Orta saha ve defansa gelirsek defansın bölgesinde daha çok Forren-Toivio ikilisini tercih ediyordu Skullerud ama son zamanlarda (ve gidişinden sonra) Toivio yerine Gabrielsen oynuyor, zaten bir ara Berge’yi orada denemişti Skullerud.  İkili hava toplarında oldukça etkili. Zaman zaman duran toplarda ileriye çıkıp gol atabiliyorlar. Fizik gücü olarak Bruno Alves gibi değiller ancak daha dengeliler bunu söyleyebilirim. Beklerde ise Flo ve Linnes var. Zamanında Beşiktaş ile adı geçen Linnes’in bu sene Bundesliga’ya transferi bir hayli konuşuldu ama transferin kapanmasına birkaç gün kala hala resmi bir şey yok.  Linnes ve Flo defansif özelliklerinden çok ofansif özellikleriyle dikkat çeken iki bek. İkisi de kanadını bir otoban gibi kullanmayı seviyor maç boyu, özellikle Linnes. Hatta Skullerud bir ara ondan bir orta saha yaratmayı denedi, zaman zaman başlangıçta zaman zaman maçta farkı açınca. Fena da oynamadı açıkçası. Yine de Avrupa arenasında böyle bir risk alacağını pek sanmıyorum ben şu an ki Molde hocası Moe’nun. Linnes’in defansif meziyetleri biraz zayıf ancak fazla kötü değil. Yine de solda oynayacak “kaliteli” bir Nani’nin onu zorlayacağını düşünüyorum. Bu onun için de önemli bir sınav olacak çünkü Tippeliagen’de onu o kadar zorlayabilecek bir açık yok. Sol bek Flo ise Linnes’ten daha iyi defansif özelliklere sahip ancak Flo da ofansif özellikleriyle daha çok dikkat çekiyor. Linnes bu sezon 27 maçta 2 gol 4 asistle oynarken, Flo 26 maçta 1 gol 7 asist. Savunmanın bireysel değil takımsal olarak yapıldığını göze alırsak bu sezon Molde bu konuda sıkıntı çekiyor. Haziran başında takım ilk üçteyken şu an ligin 7. sırasında ve 21 maçta 22 gol gördüler kalelerinde. Yani maç başına 1. Bundaki etkenlerden birisinin kaleci Nyland’ın gidişi olarak gösterebiliriz. Temmuzun ilk günü takımdan 1 milyon € bonservisle Ingolstadt’a giden Nyland takımın önemli bir parçasıydı ve geleceği olan kalecilerdendi. Ingolstadt’a gidişi zaten biraz sürpriz oldu onu takip edenler açısından. Geçtiğimiz sezon ise 30 maç oynanmışken ve şampiyon olurken bu sayı 24’tü yani işler bu sezon Molde için istenilen düzeyde gitmiyor.

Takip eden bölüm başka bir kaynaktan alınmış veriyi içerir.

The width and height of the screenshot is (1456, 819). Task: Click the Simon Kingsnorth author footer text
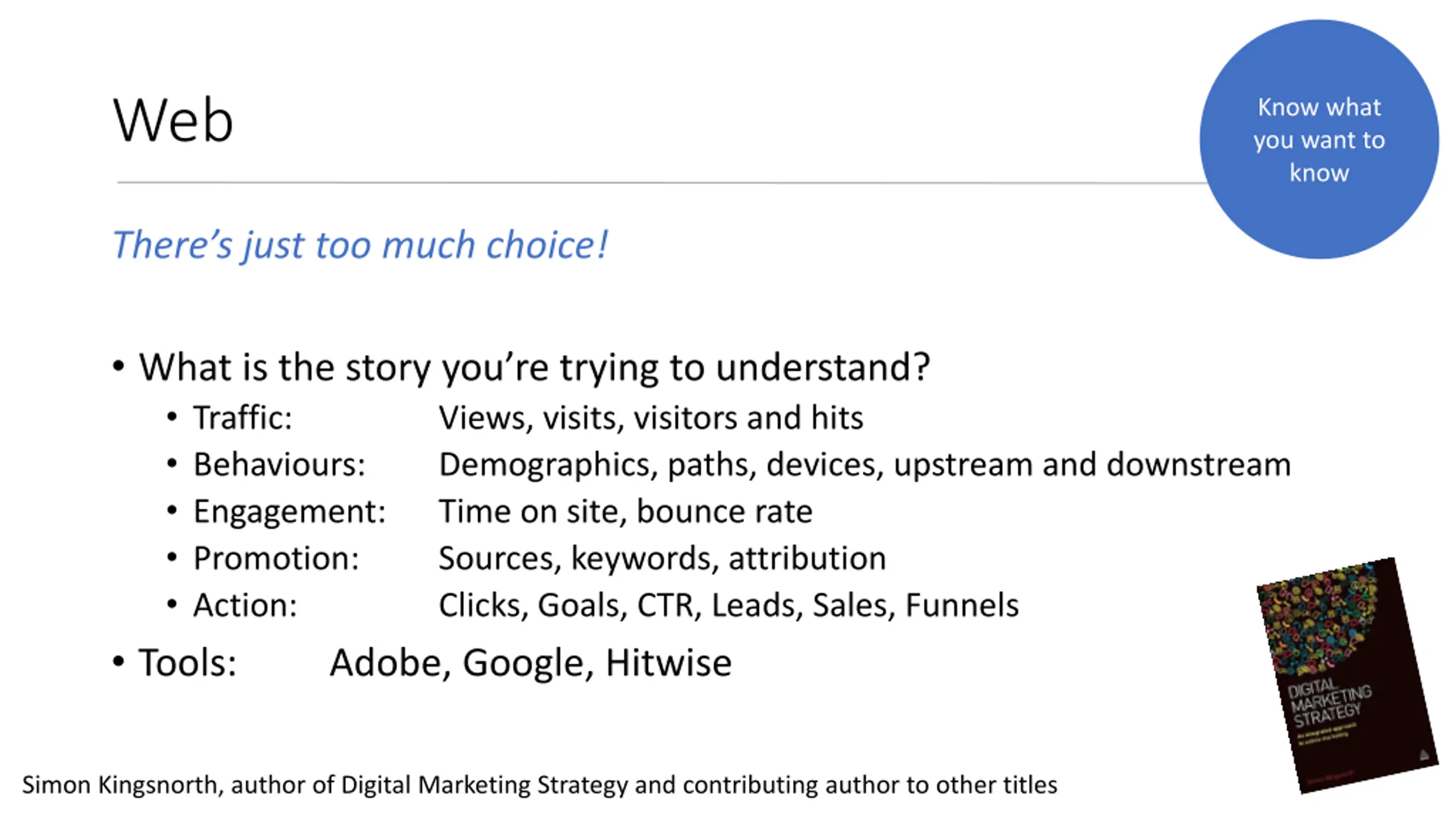539,785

Orta sahada ise genellikle Pakistan asıllı Hussain ve Hint asıllı Singh. İkili çift yönlü olsa da ofansif oyuncular. Hussain biraz daha defansif yönü iyi olan bir oyuncu. Orta sahada top kapma işi daha çok onda ancak dediğim gibi ikilinin asıl amacı oyun kurmak. Singh 3 gol 2 asist yaparken Hussain 1 gol 6 asist yaptı bu sezon. Olası bir Topal-Josef orta sahası ikiliyi kilitlemeye yetecektir ama Elyounoussi ve Svendsen Fenerbahçe beklerini bir hayli zorlayabilir çünkü Caner & Şener ikilisi hücumcu bek ve defansif anlamda zorlayabilecek rakiplerde sıkıntı yaşamaları olası ve Elyounoussi & Svendsen bunu yapabilecek potansiyeldeler. Orta sahanın diğer bir önemli ismi ise Daniel Berg Hestad. Kendisi bu takımın kaptanı Forren ile beraber. Daha çok işin defansif yanını halleder Hestad. Bir ön libero gibi ikili orta sahanın gerisinden oynar, topu alır ve ileriye oynar ya da Hussain/Singh ikilisinden birisine verir topu.

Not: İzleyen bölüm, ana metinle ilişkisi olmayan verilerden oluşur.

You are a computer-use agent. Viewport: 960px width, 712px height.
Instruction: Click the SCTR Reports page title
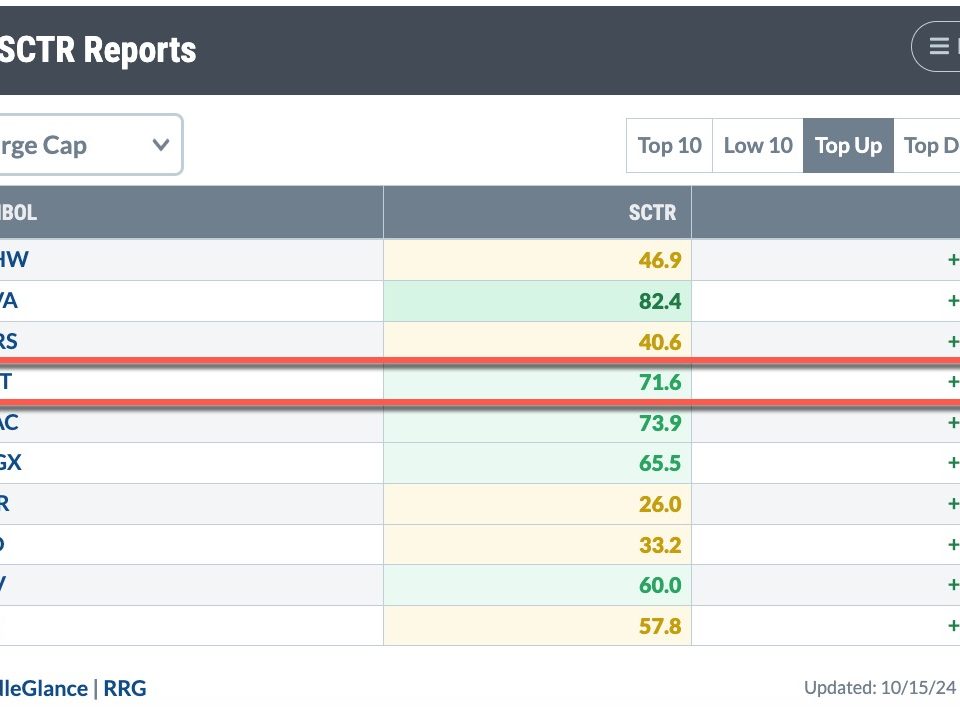[x=98, y=49]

İşi özetleyecek olursak Fenerbahçe Molde’den kağıt üstünde çok daha üstün bir takım. Van Persie, Nani, Markovic dünya çapında oyuncular. Hücum anlamında Fenerbahçe’nin Molde’yi zorlayacağını düşünüyorum hatta bu şekilde devam ederse Molde çok fazla gol atabilir Fenerbahçe ancak bu Molde için de geçerli. Fenerbahçe’nin defansının 2 oyuncusu yeni ve defansif anlamda çok sağlam oldukları söylenemez. Molde pozitif oynayan bir takım, hücumda takım oyununun yanı sıra kilidi açabilecek oyuncuları var. Fenerbahçe orta sahada oyun üstünlüğünü Topal ve Josef ile alabilir bu maçta orta alanın yaratıcılığı Fenerbahçe için fazla önemli değil çünkü savunmada zaman zaman sıkıntı yaşayan Molde beklerini Nani, Markovic gibi isimler sıkıntıya sokacaktır. Zaten ileride Van Persie gibi bir isim hem pozisyon yaratıp hem de bulduklarını atacaktır. Fenerbahçe’nin bu maçlarda yapması gereken savunmayı sağlam tutması, Molde’nin hücum hattı gerçekten küçümsenmemeli. Nisan’da başlayan Tippeliagen’den dolayı Molde şu an hazır ama aynı zamanda biraz yorgun. Fenerbahçe takım olarak oturmamış olsa da şu an dinç, sezonu da biraz erken açtı. İlk maçın içeride olması ise biraz fikstür şanssızlığı çünkü sert geçebilecek bir deplasman var kasım ayının sonlarında. Fenerbahçe eğer temkinli olursa içeride ve dışarıda 6 puan alabilir.